Records for this exercise section start

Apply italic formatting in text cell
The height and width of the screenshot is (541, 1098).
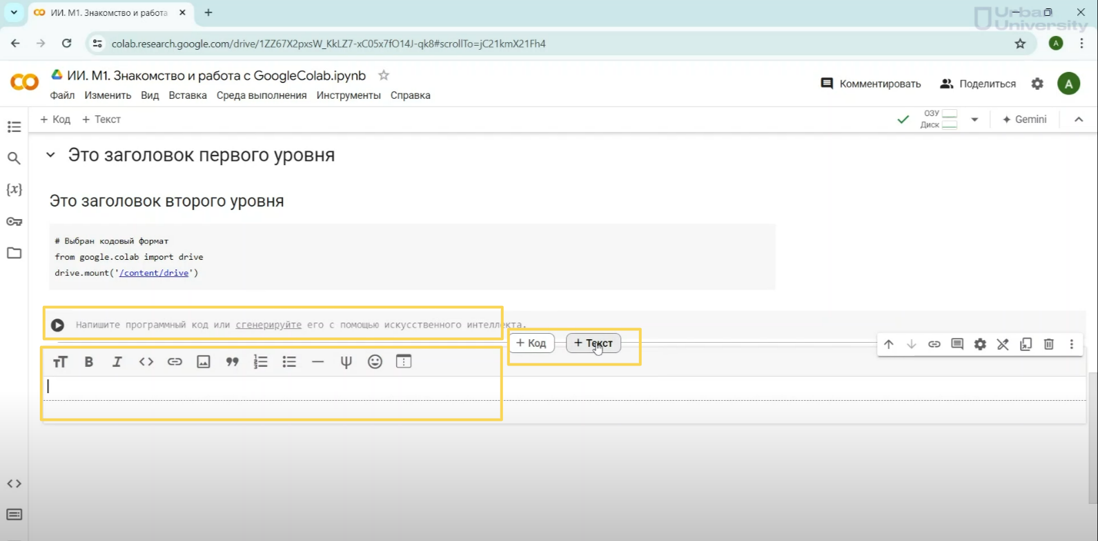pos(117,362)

Records for this exercise section end
Records for this exercise section start

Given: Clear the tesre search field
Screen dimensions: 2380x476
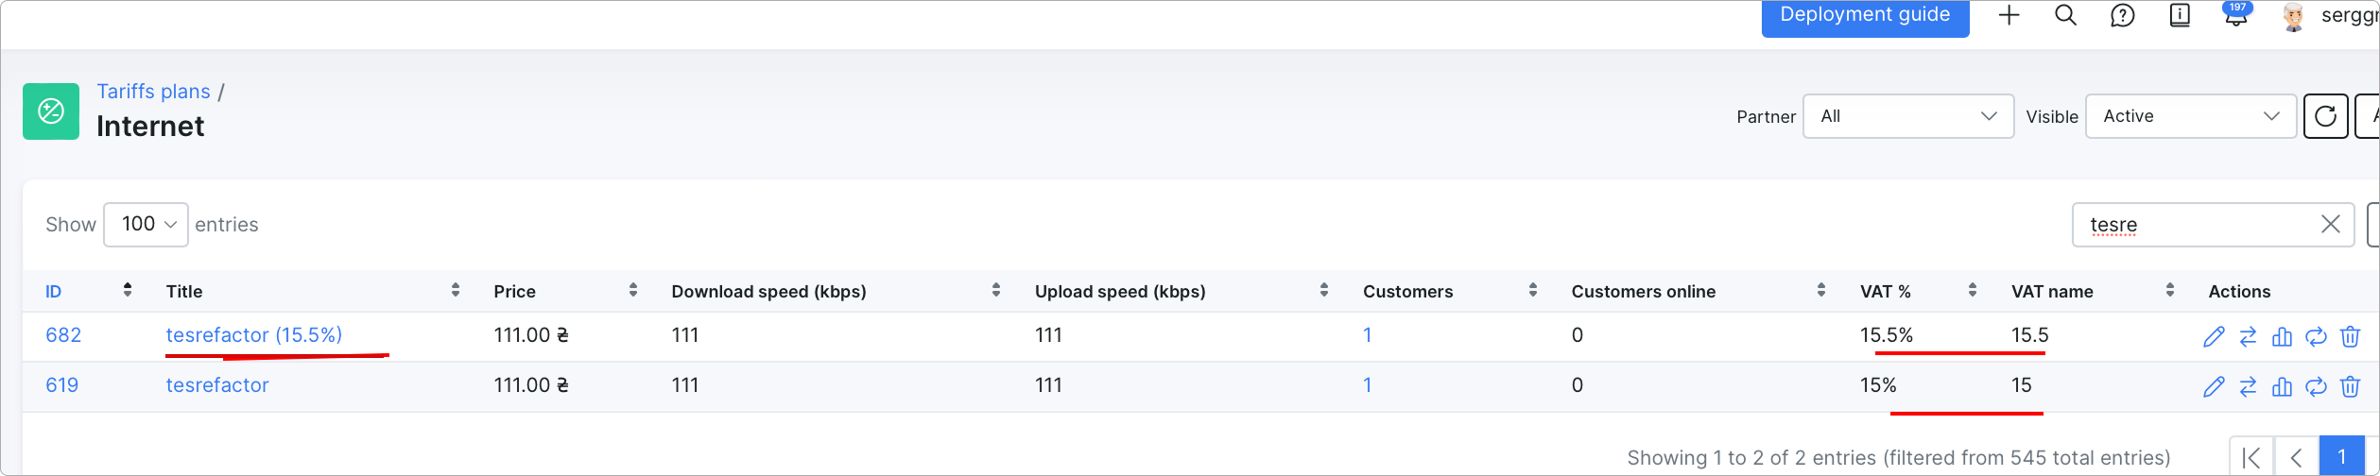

Records for this exercise section end

Aim of the exercise: Which lines above run from the one containing "Given: Clear the tesre search field" down to the one containing "Screen dimensions: 2380x476"? Repeat exactly those, both ends included, and nothing else.

Answer box:
Given: Clear the tesre search field
Screen dimensions: 2380x476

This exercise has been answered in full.